In my s3 bucket I have a zip file called model.zip. I need to use this model in my app (Python). So after linking the bucket successfully according to the tutorial, I did the following:
s3 = boto3.client('s3')
s3.download_file('my-models-bucket', 'model.zip', 'model.zip')

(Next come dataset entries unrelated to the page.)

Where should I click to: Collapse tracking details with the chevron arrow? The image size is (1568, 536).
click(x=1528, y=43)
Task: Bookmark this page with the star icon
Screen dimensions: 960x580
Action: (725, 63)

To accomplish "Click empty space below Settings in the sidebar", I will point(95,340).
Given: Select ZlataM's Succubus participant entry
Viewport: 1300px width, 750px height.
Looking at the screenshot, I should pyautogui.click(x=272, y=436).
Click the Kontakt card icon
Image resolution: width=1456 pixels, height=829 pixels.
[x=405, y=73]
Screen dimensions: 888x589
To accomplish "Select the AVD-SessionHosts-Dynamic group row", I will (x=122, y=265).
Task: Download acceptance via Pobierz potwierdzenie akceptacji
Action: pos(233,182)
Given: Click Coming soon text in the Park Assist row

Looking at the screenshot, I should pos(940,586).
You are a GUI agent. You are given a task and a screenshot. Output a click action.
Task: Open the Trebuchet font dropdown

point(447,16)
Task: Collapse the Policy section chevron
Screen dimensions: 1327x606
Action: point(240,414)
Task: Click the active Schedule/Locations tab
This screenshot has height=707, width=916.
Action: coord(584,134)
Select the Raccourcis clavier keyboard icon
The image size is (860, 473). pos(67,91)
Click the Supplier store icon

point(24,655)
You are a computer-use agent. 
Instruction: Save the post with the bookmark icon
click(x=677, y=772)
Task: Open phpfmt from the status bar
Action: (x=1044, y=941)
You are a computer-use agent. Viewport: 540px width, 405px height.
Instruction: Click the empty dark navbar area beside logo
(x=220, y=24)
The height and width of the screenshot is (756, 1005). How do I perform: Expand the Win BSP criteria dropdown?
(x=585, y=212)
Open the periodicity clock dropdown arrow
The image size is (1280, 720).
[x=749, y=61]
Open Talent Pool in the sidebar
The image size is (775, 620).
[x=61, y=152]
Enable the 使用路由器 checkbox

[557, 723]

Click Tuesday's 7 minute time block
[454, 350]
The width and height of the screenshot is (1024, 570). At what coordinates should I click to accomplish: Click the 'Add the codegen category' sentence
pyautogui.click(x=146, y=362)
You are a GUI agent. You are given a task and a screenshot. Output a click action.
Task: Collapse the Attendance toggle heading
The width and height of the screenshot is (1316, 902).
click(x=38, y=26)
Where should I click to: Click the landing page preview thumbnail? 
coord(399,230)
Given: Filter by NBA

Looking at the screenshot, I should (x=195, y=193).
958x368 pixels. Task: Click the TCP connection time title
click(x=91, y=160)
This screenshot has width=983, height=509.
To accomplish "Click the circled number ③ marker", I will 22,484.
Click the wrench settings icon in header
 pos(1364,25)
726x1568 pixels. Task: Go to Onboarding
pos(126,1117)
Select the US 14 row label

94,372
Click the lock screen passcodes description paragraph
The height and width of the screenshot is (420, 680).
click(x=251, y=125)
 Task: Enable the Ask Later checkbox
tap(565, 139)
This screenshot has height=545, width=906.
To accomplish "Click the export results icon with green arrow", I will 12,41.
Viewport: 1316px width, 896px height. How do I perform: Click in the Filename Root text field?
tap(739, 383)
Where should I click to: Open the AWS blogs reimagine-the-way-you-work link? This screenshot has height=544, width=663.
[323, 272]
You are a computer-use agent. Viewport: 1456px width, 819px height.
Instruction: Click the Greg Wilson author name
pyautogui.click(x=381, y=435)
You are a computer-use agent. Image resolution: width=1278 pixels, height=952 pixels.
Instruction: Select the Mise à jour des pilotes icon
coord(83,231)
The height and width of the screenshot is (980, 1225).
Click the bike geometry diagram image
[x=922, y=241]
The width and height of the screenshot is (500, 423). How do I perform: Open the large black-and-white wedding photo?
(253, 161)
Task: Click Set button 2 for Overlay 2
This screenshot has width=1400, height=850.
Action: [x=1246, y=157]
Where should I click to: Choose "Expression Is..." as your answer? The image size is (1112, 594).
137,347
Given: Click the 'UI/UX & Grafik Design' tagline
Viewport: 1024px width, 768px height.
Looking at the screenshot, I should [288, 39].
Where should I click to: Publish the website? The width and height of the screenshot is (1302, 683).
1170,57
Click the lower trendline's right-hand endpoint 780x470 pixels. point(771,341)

But when I run it on Heroku, I get a 403 error at the s3.download_file line:
botocore.exceptions.ClientError: An error occurred (403) when calling the HeadObject operation: Forbidden
Do I need to specify the credentials in boto3.client()? I don't want to upload any credentials, so how should it be done? Or should I somehow use the environment variables I set up while linking s3 according to the tutorial? I.e. the tutorial says to do the following:
heroku config:set AWS_ACCESS_KEY_ID=MY-ACCESS-ID AWS_SECRET_ACCESS_KEY=MY-ACCESS-KEY
Adding config vars and restarting app... done, v21
AWS_ACCESS_KEY_ID => MY-ACCESS-ID
AWS_SECRET_ACCESS_KEY => MY-ACCESS-KEY
Does that mean that I now have access to AWS_ACCESS_KEY_ID and AWS_SECRET_ACCESS_KEY in my Python code and I should read them using os.environ.get("AWS_ACCESS_KEY_ID") or something?
Or maybe there's something I should do on Aws?
Answering myself after finding the solution...
I simply had to add a Policy to my s3 bucket, by going to the bucket > Permissions > Edit bucket policy > Policy generator > Fill up the fields and desired permissions (I only picked GetObject), generate the Policy, copy and paste it under Bucket Policy. Here's mine:
{
"Version": "2012-10-17",
"Id": "Policy1234567",
"Statement": [
{
"Sid": "Stmt1234567",
"Effect": "Allow",
"Principal": {
"AWS": "arn:aws:iam::123456789012:user/my-user"
},
"Action": "s3:GetObject",
"Resource": "arn:aws:s3:::my_bucket_name/*"
}
]
}
Now everything is working.